++++ Text section ++++

The group wasn’t just a talking shop. It came up with many practical projects, such as one the Guild contingent devised specifically to engage the group’s academics in something hands-on, which they might find challenging, but also thought provoking, and 'widening the understanding of craftsmanship' which is a key purpose of Guild outreach.



Starting points

It was a sort of Chinese Whispers, but usually the game of Chinese Whispers sticks to a common language of words, and this exercise mixed two languages – words and images. Participants divided into two groups at opposite ends of the Hall, where tables were spread out with paints, coloured pencils, crayons and paper. Each person chose one of a selection of carefully chosen reproductions of paintings and drawings, and as clearly as possible, wrote a description of their chosen image, in such a way that someone from another table, (who had not seen the image) would be able to reproduce the image solely from the written instructions.

Switching languages

After half an hour, the reproductions were collected up, and the written descriptions were exchanged with people from another table. Everyone then had a description, written by somebody else, of a picture they hadn’t seen, and from those instructions they had an hour to reproduce the original picture.

++++

__Requirements__
Translate this sentence from the text about the Guild's drawing exercise into French: "After half an hour, the reproductions were collected up, and the written descriptions were exchanged with people from another table."

++++ Stored data ++++

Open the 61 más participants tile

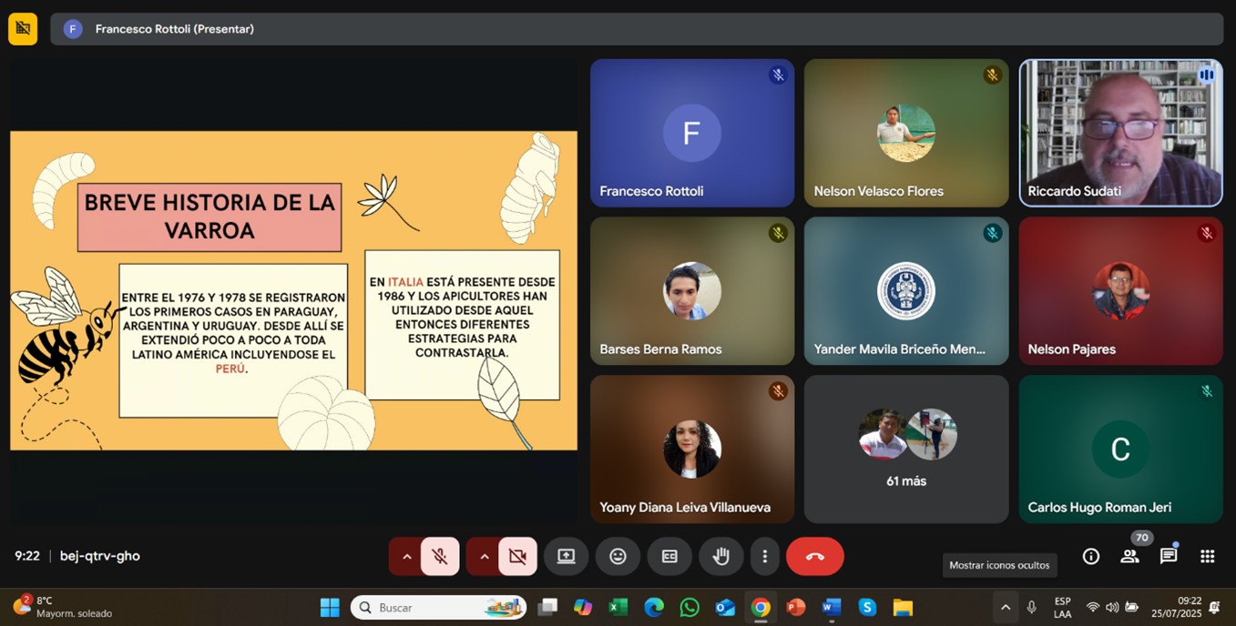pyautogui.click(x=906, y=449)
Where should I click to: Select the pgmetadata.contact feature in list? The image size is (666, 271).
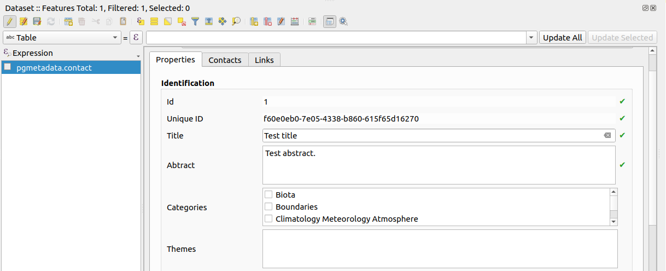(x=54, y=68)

++++

__Full answer__
Au bout d'une demi-heure, les reproductions ont été ramassées, et les descriptions écrites ont été échangées avec des personnes d'une autre table.